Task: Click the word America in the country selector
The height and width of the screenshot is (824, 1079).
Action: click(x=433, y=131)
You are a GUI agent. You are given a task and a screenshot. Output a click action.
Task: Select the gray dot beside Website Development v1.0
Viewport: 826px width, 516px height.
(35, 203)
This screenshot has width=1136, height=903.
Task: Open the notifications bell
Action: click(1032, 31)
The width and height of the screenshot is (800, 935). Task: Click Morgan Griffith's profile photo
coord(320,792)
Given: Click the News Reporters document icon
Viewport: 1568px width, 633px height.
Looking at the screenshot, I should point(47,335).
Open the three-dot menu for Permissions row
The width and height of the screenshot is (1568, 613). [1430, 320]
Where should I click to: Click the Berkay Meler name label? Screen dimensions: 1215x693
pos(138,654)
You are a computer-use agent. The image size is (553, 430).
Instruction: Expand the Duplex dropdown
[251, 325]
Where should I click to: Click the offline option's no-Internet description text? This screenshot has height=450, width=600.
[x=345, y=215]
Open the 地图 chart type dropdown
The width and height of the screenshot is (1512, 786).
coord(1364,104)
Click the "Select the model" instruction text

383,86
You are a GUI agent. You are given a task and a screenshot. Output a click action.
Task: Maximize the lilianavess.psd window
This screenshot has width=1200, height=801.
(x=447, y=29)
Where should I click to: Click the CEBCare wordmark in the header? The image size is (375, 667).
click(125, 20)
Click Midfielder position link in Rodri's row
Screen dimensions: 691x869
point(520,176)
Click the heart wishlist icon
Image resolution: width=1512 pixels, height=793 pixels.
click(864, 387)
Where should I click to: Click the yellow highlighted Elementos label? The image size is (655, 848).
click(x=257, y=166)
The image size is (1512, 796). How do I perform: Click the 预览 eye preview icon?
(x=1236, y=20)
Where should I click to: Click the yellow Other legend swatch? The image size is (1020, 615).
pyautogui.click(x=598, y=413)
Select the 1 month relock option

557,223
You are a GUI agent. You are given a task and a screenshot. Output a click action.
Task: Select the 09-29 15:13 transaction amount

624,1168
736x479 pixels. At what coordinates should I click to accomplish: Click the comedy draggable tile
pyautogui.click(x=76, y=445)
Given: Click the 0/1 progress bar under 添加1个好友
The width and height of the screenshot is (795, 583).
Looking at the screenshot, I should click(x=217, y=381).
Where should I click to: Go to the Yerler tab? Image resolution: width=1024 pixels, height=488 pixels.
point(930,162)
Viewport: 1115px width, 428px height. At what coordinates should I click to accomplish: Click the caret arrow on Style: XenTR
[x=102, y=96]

════════════════

### Exercise objective
Rewrite all of the data above, swapping every "Where should I click to" for "Where do I click to" and leaving everything else untouched.

### Finished task
Task: Click the word America in the country selector
The height and width of the screenshot is (824, 1079).
Action: click(x=433, y=131)
You are a GUI agent. You are given a task and a screenshot. Output a click action.
Task: Select the gray dot beside Website Development v1.0
Viewport: 826px width, 516px height.
(35, 203)
This screenshot has width=1136, height=903.
Task: Open the notifications bell
Action: click(1032, 31)
The width and height of the screenshot is (800, 935). Task: Click Morgan Griffith's profile photo
coord(320,792)
Given: Click the News Reporters document icon
Viewport: 1568px width, 633px height.
Looking at the screenshot, I should point(47,335).
Open the three-dot menu for Permissions row
The width and height of the screenshot is (1568, 613). [1430, 320]
Where do I click to: Click the Berkay Meler name label? Screen dimensions: 1215x693
pos(138,654)
You are a computer-use agent. The image size is (553, 430).
Instruction: Expand the Duplex dropdown
[251, 325]
Where do I click to: Click the offline option's no-Internet description text? This screenshot has height=450, width=600.
[x=345, y=215]
Open the 地图 chart type dropdown
The width and height of the screenshot is (1512, 786).
coord(1364,104)
Click the "Select the model" instruction text

383,86
You are a GUI agent. You are given a task and a screenshot. Output a click action.
Task: Maximize the lilianavess.psd window
This screenshot has width=1200, height=801.
(x=447, y=29)
Where do I click to: Click the CEBCare wordmark in the header? The image size is (375, 667).
click(125, 20)
Click Midfielder position link in Rodri's row
Screen dimensions: 691x869
point(520,176)
Click the heart wishlist icon
Image resolution: width=1512 pixels, height=793 pixels.
click(864, 387)
Where do I click to: Click the yellow highlighted Elementos label? The image size is (655, 848).
click(x=257, y=166)
The image size is (1512, 796). How do I perform: Click the 预览 eye preview icon?
(x=1236, y=20)
Where do I click to: Click the yellow Other legend swatch? The image size is (1020, 615).
pyautogui.click(x=598, y=413)
Select the 1 month relock option

557,223
You are a GUI agent. You are given a task and a screenshot. Output a click action.
Task: Select the 09-29 15:13 transaction amount

624,1168
736x479 pixels. At what coordinates should I click to accomplish: Click the comedy draggable tile
pyautogui.click(x=76, y=445)
Given: Click the 0/1 progress bar under 添加1个好友
The width and height of the screenshot is (795, 583).
Looking at the screenshot, I should click(x=217, y=381).
Where do I click to: Go to the Yerler tab? Image resolution: width=1024 pixels, height=488 pixels.
point(930,162)
Viewport: 1115px width, 428px height. At what coordinates should I click to accomplish: Click the caret arrow on Style: XenTR
[x=102, y=96]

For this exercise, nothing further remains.